If scientists can pair temperature fingerprints with ancient greenhouse gas levels and estimates of ocean heat, they can refine models that project future sea-level rise and Antarctic stability as today’s CO2 climbs.
“We’re still working out the exact conditions that allow such ancient ice to survive so close to the surface,” Shackleton said. “Along with the topography, it’s likely a mix of strong winds and bitter cold.”
“The wind blows away fresh snow, and the cold slows the ice to almost a standstill. That makes Allan Hills one of the best places in the world to find shallow, old ice, and one of the toughest places to spend a field season.”
The same forces that strip snowfall and lock ice in place also make logistics punishing.
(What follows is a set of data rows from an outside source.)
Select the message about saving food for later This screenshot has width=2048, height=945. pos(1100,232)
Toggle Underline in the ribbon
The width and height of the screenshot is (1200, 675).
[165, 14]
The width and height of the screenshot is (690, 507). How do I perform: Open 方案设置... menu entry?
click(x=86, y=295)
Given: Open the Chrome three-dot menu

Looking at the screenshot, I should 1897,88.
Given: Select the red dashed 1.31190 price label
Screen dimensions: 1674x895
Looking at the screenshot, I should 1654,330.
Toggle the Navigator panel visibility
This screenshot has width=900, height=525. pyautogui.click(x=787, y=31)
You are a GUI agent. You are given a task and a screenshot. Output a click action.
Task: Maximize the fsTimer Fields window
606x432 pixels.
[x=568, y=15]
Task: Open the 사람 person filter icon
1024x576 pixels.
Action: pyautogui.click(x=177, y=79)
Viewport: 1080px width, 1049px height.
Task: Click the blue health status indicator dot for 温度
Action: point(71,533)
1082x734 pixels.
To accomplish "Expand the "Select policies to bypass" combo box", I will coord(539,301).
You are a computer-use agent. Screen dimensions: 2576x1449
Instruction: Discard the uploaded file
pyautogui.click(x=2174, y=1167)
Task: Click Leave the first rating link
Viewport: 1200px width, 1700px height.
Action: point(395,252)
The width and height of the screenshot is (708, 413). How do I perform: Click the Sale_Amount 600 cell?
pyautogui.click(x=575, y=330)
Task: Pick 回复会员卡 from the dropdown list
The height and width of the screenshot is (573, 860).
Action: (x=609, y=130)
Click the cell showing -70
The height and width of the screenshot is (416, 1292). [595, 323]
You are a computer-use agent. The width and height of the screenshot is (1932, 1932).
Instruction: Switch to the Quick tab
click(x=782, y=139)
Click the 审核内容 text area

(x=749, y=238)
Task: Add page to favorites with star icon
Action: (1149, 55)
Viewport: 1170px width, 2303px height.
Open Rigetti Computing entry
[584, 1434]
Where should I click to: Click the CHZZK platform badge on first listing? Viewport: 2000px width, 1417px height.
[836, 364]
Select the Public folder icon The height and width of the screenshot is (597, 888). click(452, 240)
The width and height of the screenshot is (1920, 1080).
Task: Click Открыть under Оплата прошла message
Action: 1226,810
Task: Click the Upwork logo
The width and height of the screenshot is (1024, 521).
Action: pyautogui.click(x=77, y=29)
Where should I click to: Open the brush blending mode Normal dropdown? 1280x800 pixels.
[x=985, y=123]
Field teams operate for months in severe winds and low temperatures, moving between sites to intercept distinct old layers delivered by the flow around nunataks and ridges.
Deep inland drilling seeks an unbroken, million-year-plus timeline – ideal for tracking slow swings in climate and carbon through successive ice ages.
The Allan Hills approach complements that by sampling much older intervals at the cost of continuity.
Together, these strategies can stitch a broader picture: continuous detail for the last million-plus years and targeted windows into still older climates that bracket key warm periods.
Ongoing analyses aim to reconstruct ancient greenhouse gas concentrations and infer ocean heat content from the same samples, tightening the links among air, ice, and ocean during past warm climates.
A COLDEX team will return to Allan Hills in the coming months to extend the “snapshot” library – and possibly push beyond six million years.
“Given the spectacularly old ice we have discovered at Allan Hills, we also have designed a comprehensive longer-term new study of this region to try to extend the records even further in time, which we hope to conduct between 2026 and 2031,” Brook said.
Allan Hills has turned out to be a shortcut to Earth’s deep past. By directly dating ancient ice and its trapped air, researchers can anchor brief but crucial windows into climates far warmer than today. In addition, they can quantify how much Antarctica cooled as the planet evolved.
It’s not a single continuous scroll, but it is a set of pages we never had before, each one a rare chance to check our climate models against the only lab that matters: the planet itself.
The findings are published in the Proceedings of the National Academy of Sciences.